• ACTIVITY
For every line in the records below that contains the word "screenshot", add one to a count, and report only that count.

START EXERCISE DATA

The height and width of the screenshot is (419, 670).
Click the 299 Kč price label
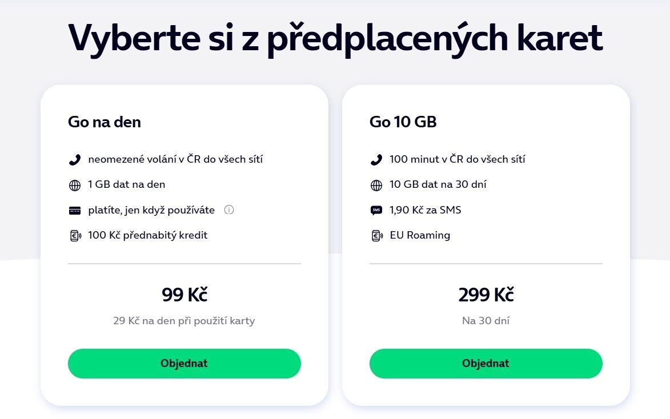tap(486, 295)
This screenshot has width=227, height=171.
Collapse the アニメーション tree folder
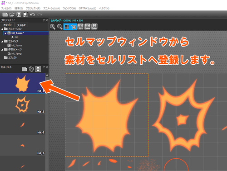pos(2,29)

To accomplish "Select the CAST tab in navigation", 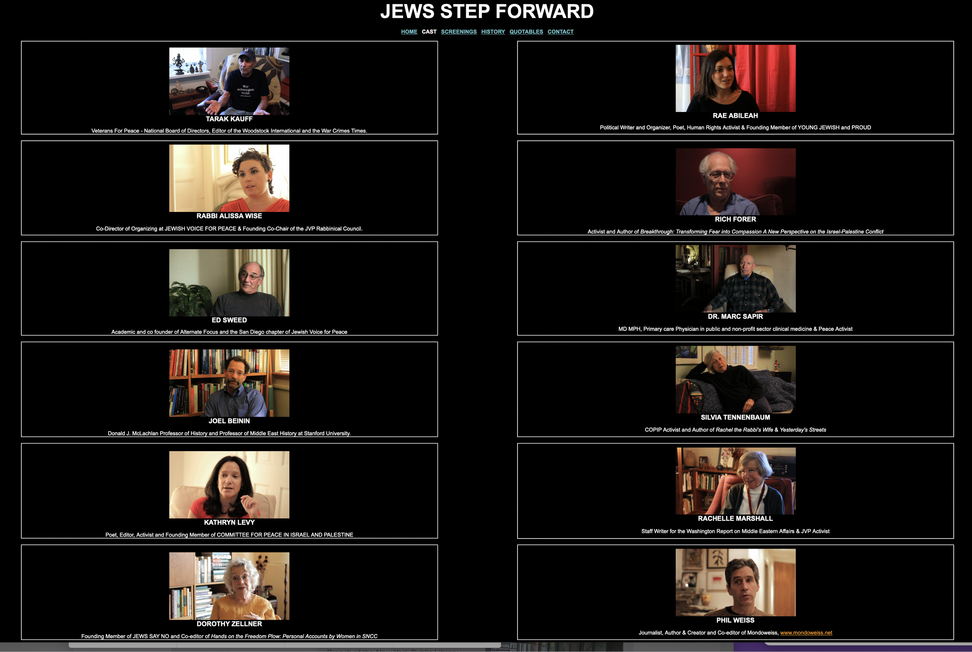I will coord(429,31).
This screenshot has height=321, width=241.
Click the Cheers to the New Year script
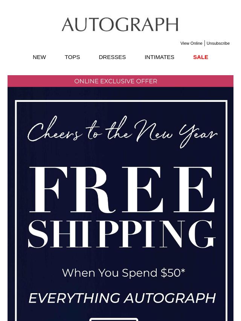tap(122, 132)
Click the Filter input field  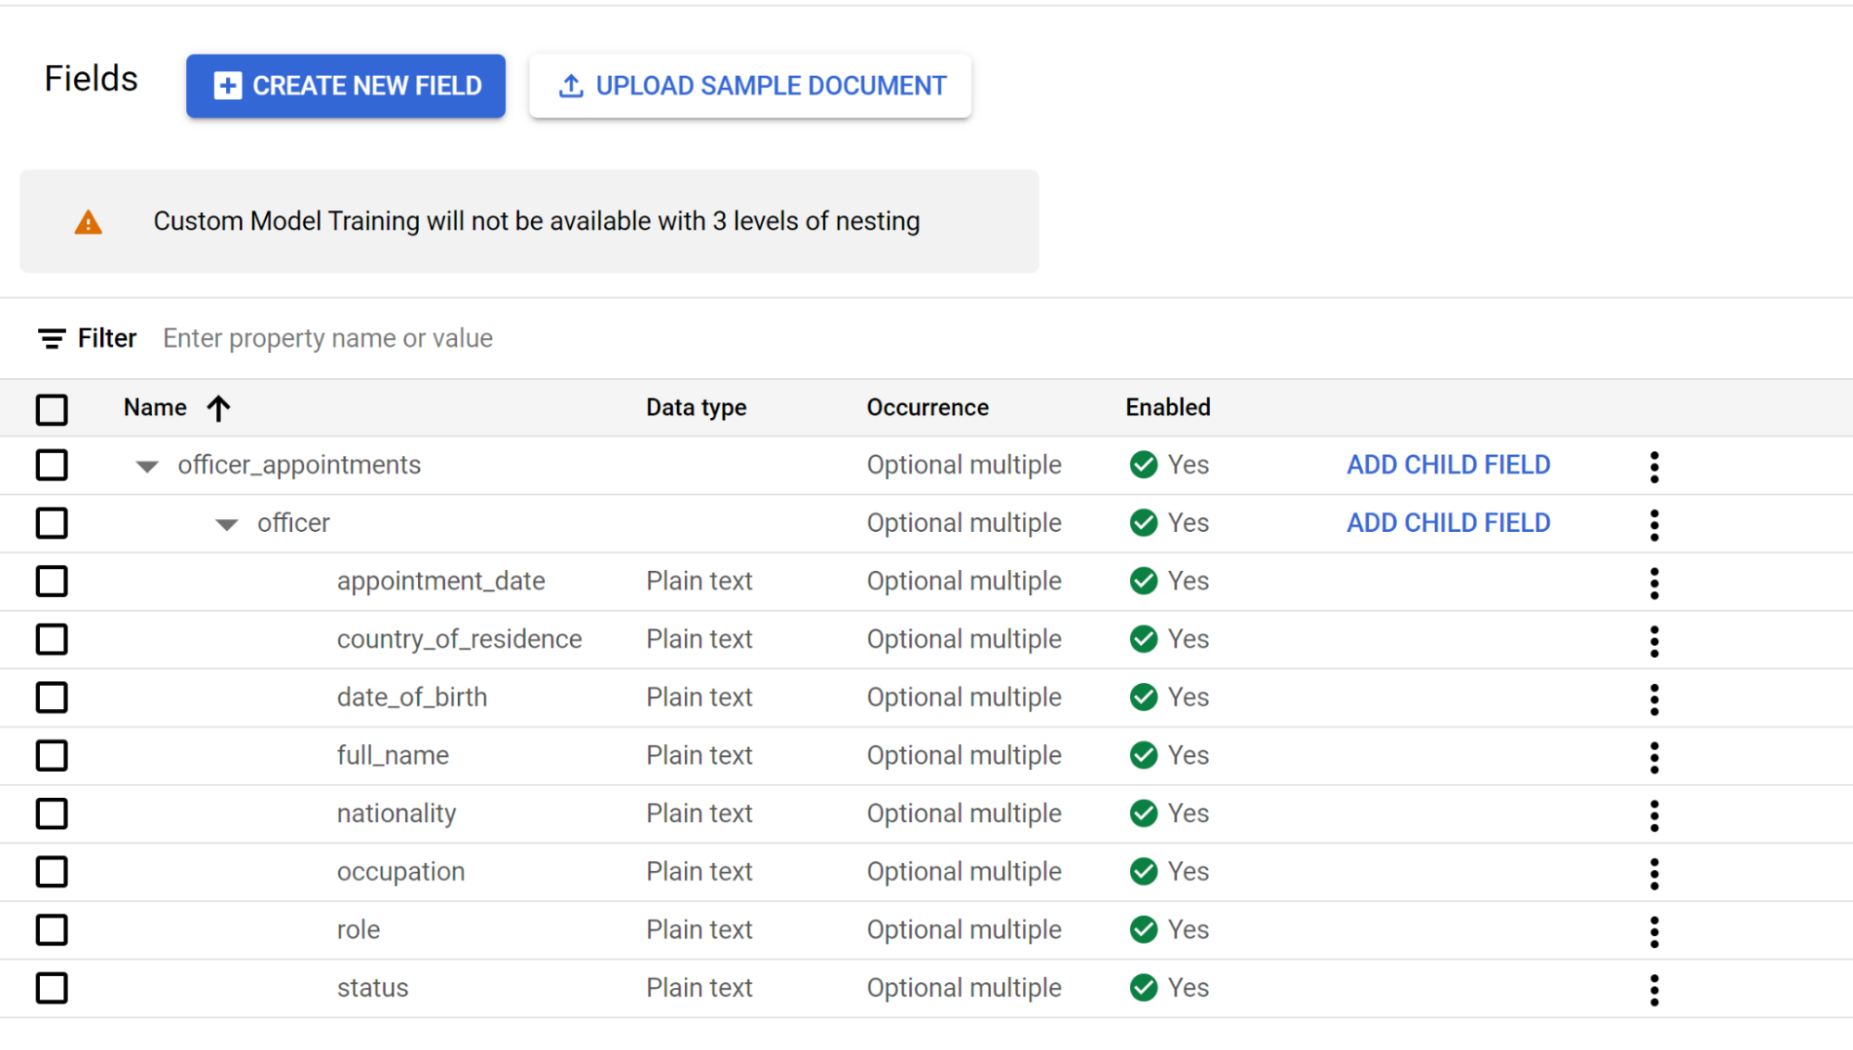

END EXERCISE DATA

• RESPONSE BOX
3